Plusieurs rapports d’audit ont été commandés au niveau Etat ou Ministères pour évaluer la pertinence des projets ferroviaires envisagés dans le futur.

Rapport d’audit de l’Inspection Générale des Finances et du Conseil général des Ponts et Chaussées
Le premier rapport est un rapport d’audit de l’Inspection Générale des Finances et du Conseil général des Ponts et Chaussées [10]. Il prenait comme référence un trafic de fret estimé à 2,0Mt/an et un trafic de voyageurs estimé à 200 000. Ses analyses et conclusions sont sans appel :
“f) La réouverture de la ligne Pau-Canfranc
Les différentes études menées à ce jour sur la remise en service de cette ligne internationale pour le trafic de fret et de voyageurs entre Pau et Saragosse laissent entrevoir des niveaux de rentabilité socio-économique très faibles, voire négatifs, pour cette opération dont le coût, côté français, pourrait excéder 300 M€
A la demande des ministres des Transports, français et espagnol, un nouvel examen des possibilités et des conditions de réouverture de la ligne a été engagé. Les études se poursuivent. En attendant leurs conclusions, la mission souligne sa préoccupation à l’égard d’un projet dont l’intérêt pour la collectivité paraît aussi manifestement contestable.

F- Conclusion

A l’inverse, quatre projets présentent des niveaux de rentabilité socioéconomiques qui ne permettent pas à la mission d’en recommander la réalisation avant 2020 :
– la LGV Lyon-Sillon alpin ;
– l’aménagement pendulaire de la ligne Paris-Orléans-Limoges-Toulouse (POLT) ;
– la réouverture de la ligne Pau-Canfranc ;
– la modernisation de la ligne Béziers-Neussargues-Clermont-Ferrand.
S’agissant au moins de ces deux derniers projets, la mission estime que leur potentiel très limité devrait inciter leurs instances de pilotage à en reconsidérer la pertinence.”

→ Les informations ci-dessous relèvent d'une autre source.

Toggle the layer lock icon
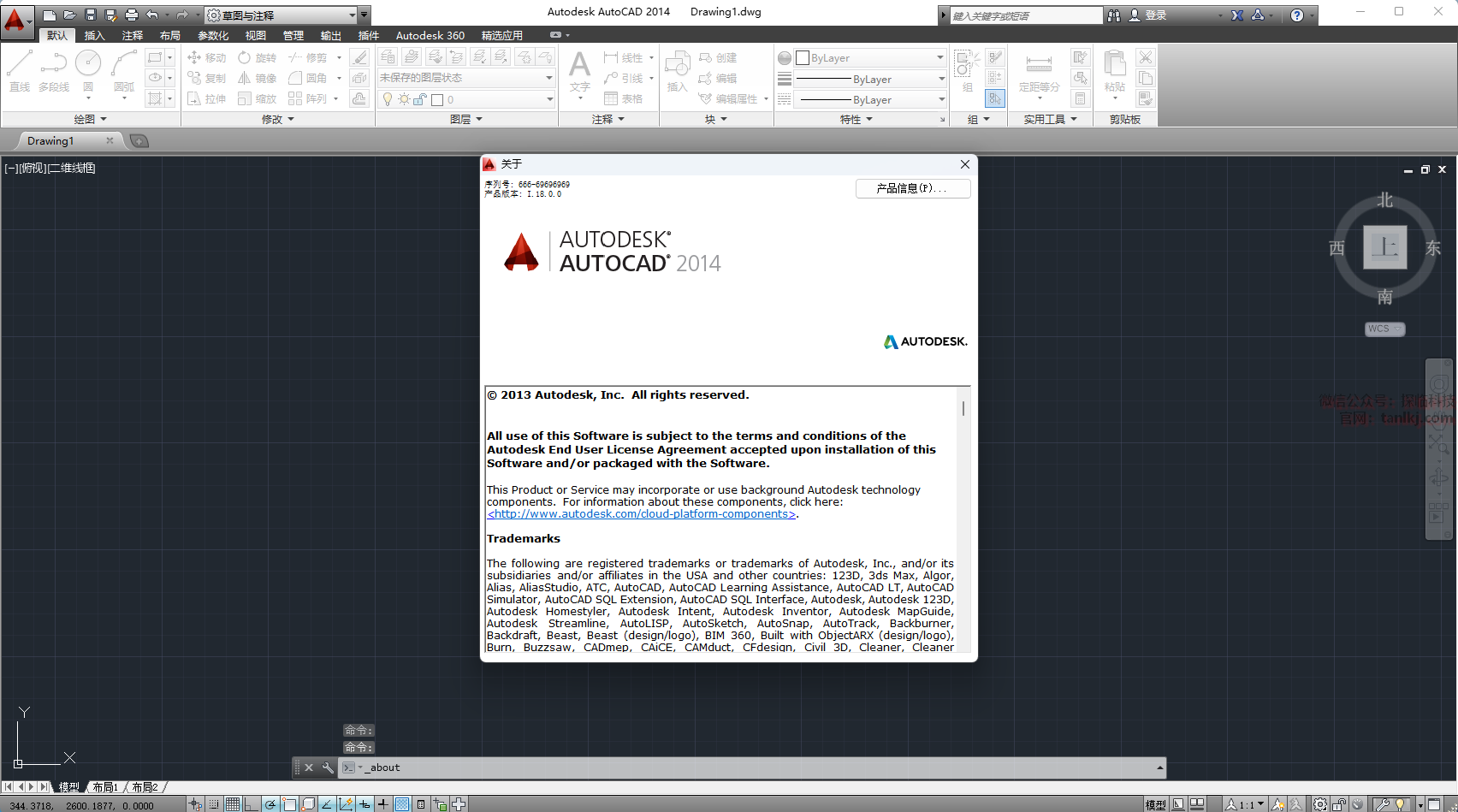 pos(419,99)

Rapport du Conseil d’Orientation des Infrastructures
Le deuxième rapport est le rapport du Conseil d’Orientation des Infrastructures réalisé sous la direction de Philippe Duron [11]. Son analyse de la ligne ferroviaire Pau – Canfranc – Saragosse en page 95 est très critique :
“La section Pau-Bedous a été réouverte à la circulation le 1er juillet 2016 et le sujet est maintenant la réouverture de la section Bedous-Canfranc. Même si le projet pourrait présenter un intérêt en matière de fret ferroviaire avec la desserte de la plateforme de Saragosse (ce dont doutent toutefois certains membres du Conseil) et bénéficie de financements européens au titre de son caractère transfontalier, il s’agit avant tout d’une infrastructure d’intérêt local dont le caractère prioritaire pour l’Etat n’apparaît pas clairement au Conseil. Alors que les financements de l’Etat sont insuffisants pour satisfaire l’ensemble des besoins et après analyse comparative des enjeux des différents investissements qu’il a eu à considérer, il ne considère pas utile à ce stade de mobiliser des financements nationaux pour ce projet.”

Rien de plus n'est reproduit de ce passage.